> [Objetivo del ejercicio]: Reproduce palabra por palabra y sin cambios el texto completo sobre la lectura de nombres en las ceremonias de graduación.

> [Extracto del documento]:

El momento más emotivo en las ceremonias de graduación posiblemente sea la entrega de diplomas. Habiendo presenciado desde el escenario esas celebraciones durante las últimas décadas, doy fe del entusiasmo que embarga a los graduandos, visible en sus caras, sus gestos, incluso por los aullidos lanzados por algunos.

Dado que en mi universidad conviven estudiantes de más de 136 países, uno de los grandes retos para la maestra de ceremonias es la lectura de los nombres de los graduandos.

Pronunciar correctamente apellidos de etimología alemana, árabe, china, española, turca o nigeriana, entre otros muchos idiomas, requiere cierto don de lenguas, desenvoltura filológica y diligente preparación. Se pueden disculpar uno o dos errores de dicción, pero si el lector se trabuca sistemáticamente al enunciar los nombres, la situación se vuelve embarazosa.

Las particularidades de un nombre

¿Cómo son su nombre y su apellido? ¿Son sencillos de pronunciar y de recordar? El mío, ciertamente, no lo es. Mi nombre, Santiago, de raíz latina, es relativamente fácil de asimilar, y si alguien me pregunta por su pronunciación recurro a la regla nemotécnica: “como la capital de Chile”. Mi primer apellido, sin embargo, es ciertamente complicado: “Iñiguez de Onzoño” es una locución larga, con dos “eñes”, la peculiar letra española. Iñiguez es el patronímico que denota hijo de Íñigo, y Onzoño indica una procedencia geográfica: aunque con ortografía alterada por el tiempo y los usos, Onsoño es un enclave en el límite entre Álava y Vizcaya.

> [Extracto de datos]:

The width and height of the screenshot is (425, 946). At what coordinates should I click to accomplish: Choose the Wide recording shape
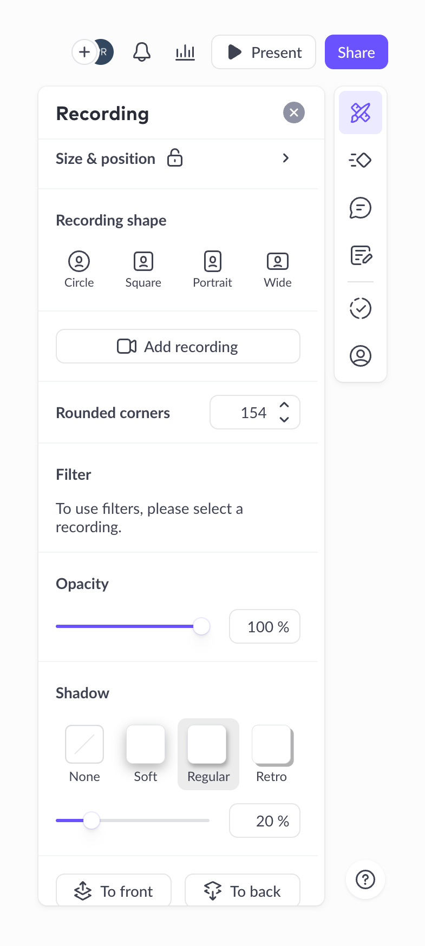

> [Ejercicio resuelto]:
El momento más emotivo en las ceremonias de graduación posiblemente sea la entrega de diplomas. Habiendo presenciado desde el escenario esas celebraciones durante las últimas décadas, doy fe del entusiasmo que embarga a los graduandos, visible en sus caras, sus gestos, incluso por los aullidos lanzados por algunos.

Dado que en mi universidad conviven estudiantes de más de 136 países, uno de los grandes retos para la maestra de ceremonias es la lectura de los nombres de los graduandos.

Pronunciar correctamente apellidos de etimología alemana, árabe, china, española, turca o nigeriana, entre otros muchos idiomas, requiere cierto don de lenguas, desenvoltura filológica y diligente preparación. Se pueden disculpar uno o dos errores de dicción, pero si el lector se trabuca sistemáticamente al enunciar los nombres, la situación se vuelve embarazosa.

Las particularidades de un nombre

¿Cómo son su nombre y su apellido? ¿Son sencillos de pronunciar y de recordar? El mío, ciertamente, no lo es. Mi nombre, Santiago, de raíz latina, es relativamente fácil de asimilar, y si alguien me pregunta por su pronunciación recurro a la regla nemotécnica: “como la capital de Chile”. Mi primer apellido, sin embargo, es ciertamente complicado: “Iñiguez de Onzoño” es una locución larga, con dos “eñes”, la peculiar letra española. Iñiguez es el patronímico que denota hijo de Íñigo, y Onzoño indica una procedencia geográfica: aunque con ortografía alterada por el tiempo y los usos, Onsoño es un enclave en el límite entre Álava y Vizcaya.